Mam nadzieję, że widzowie zdają sobie sprawę z przynależności gatunkowej tej produkcji, niemniej portale o filmach, nie wiedzieć czemu, są głuche na argumenty, a przy Planie 9 z kosmosu wciąż figuruje m.in. kategoria SF. I niektórym, zwłaszcza młodszym widzom, jeśli już w ogóle trafią na ten film, może się wydawać, że skoro kosmos, obcy, to już jest science fiction. Otóż nie. No przecież są w fabule wampiry. Czy słyszeliście o jakimś wysokiej klasy gatunkowym filmie SF z nimi w rolach głównych? Nawet jak na swoje raczkujące w fantastyce czasy nie jest to dobrze zrobiony tytuł. Wytknąć można mu zbyt dużo ujęć zrobionych w studio, ale nawet to było zrobione bez wyczucia detali.
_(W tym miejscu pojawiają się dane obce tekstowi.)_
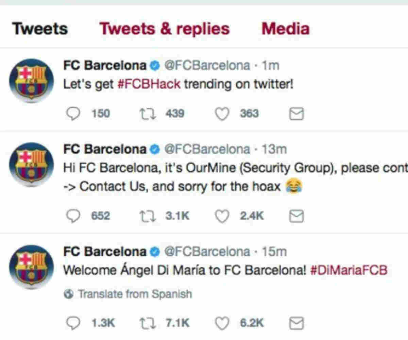Open the #DiMariaFCB hashtag link
Screen dimensions: 408x340
coord(349,271)

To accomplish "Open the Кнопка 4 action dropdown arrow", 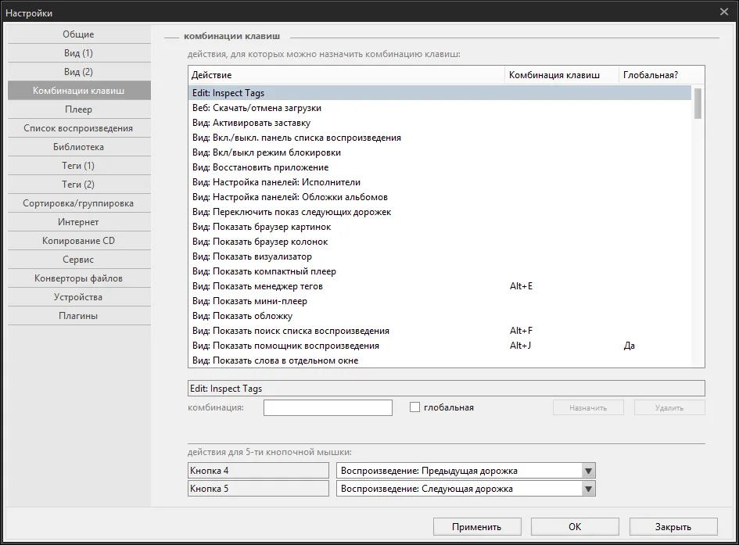I will [x=588, y=471].
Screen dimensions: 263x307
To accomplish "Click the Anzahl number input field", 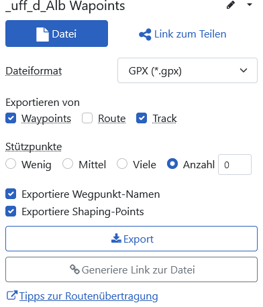I will coord(235,165).
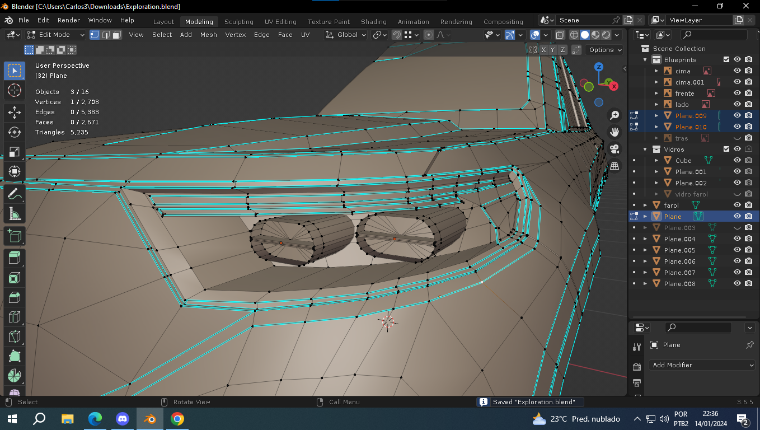Open the Add Modifier dropdown
Image resolution: width=760 pixels, height=430 pixels.
703,365
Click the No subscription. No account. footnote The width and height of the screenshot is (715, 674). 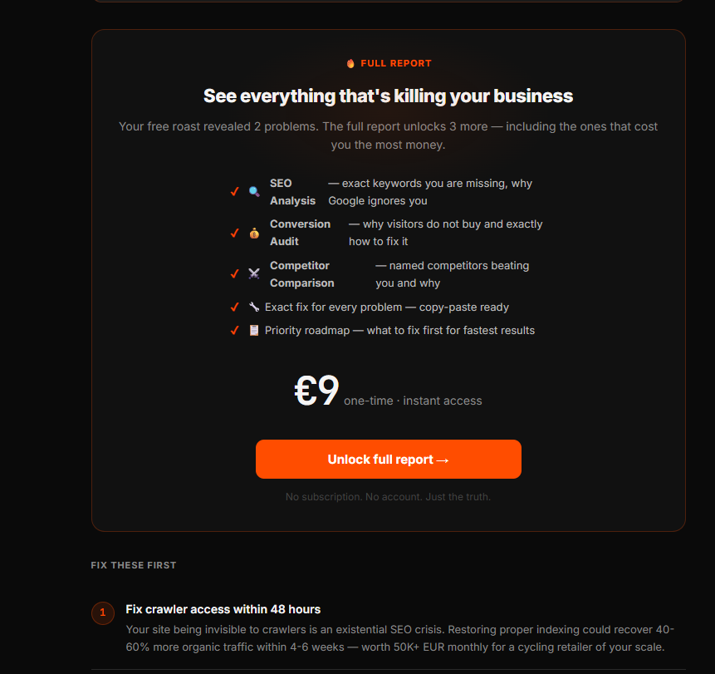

Sceneria w studio powinna być lepiej zaprojektowana, a chociażby groby zrobione z lepszych materiałów, a nie sklejki obitej jakąś malowaną tekturą. Nie przemyślano również wnętrza statków kosmicznych, które wyglądają jak piwnica z siedzibą osiedlowych krótkofalowców, wyczekujących atomowego końca świata, gdzie średnia wieku to minimum 70 lat, a nie technologię zaawansowanej cywilizacji. Szwankuje także montaż – w jedne scenie na rzeczonym cmentarzu ginie policjant, w kolejnej już go na tym cmentarzu chowają. To kuriozalny skrót fabularny bez żadnego ładu.
„Dredd”, 2012, reż. Pete Travis
Dredd, przynajmniej ten z 2022 roku, to ekspiacyjna i eksploatacyjna droga bohatera bez pretensji do jakiejkolwiek gatunkowej fantastyki. W tej odsłonie Dredd nareszcie nie jest pulpową postacią z komiksu, a staje się przeciwnikiem, którego osobowość i postawa może być zapamiętana przez starszych widzów, rozkochanym w twardym kinie sensacyjnym, a nie cukierkowych SF z elementami fantasy. Z dawnego Dredda więc prawie nic nie zostało. Zmieniono fabułę – a właściwie ją mocno ograniczono do siermiężnej walki o przetrwanie głównego bohatera połączonej z masową likwidacją przeciwników. Dredd jest więc teraz kinem eksploatacji. Mam również nadzieję, że kolejna odsłona serii będzie równie mięsista.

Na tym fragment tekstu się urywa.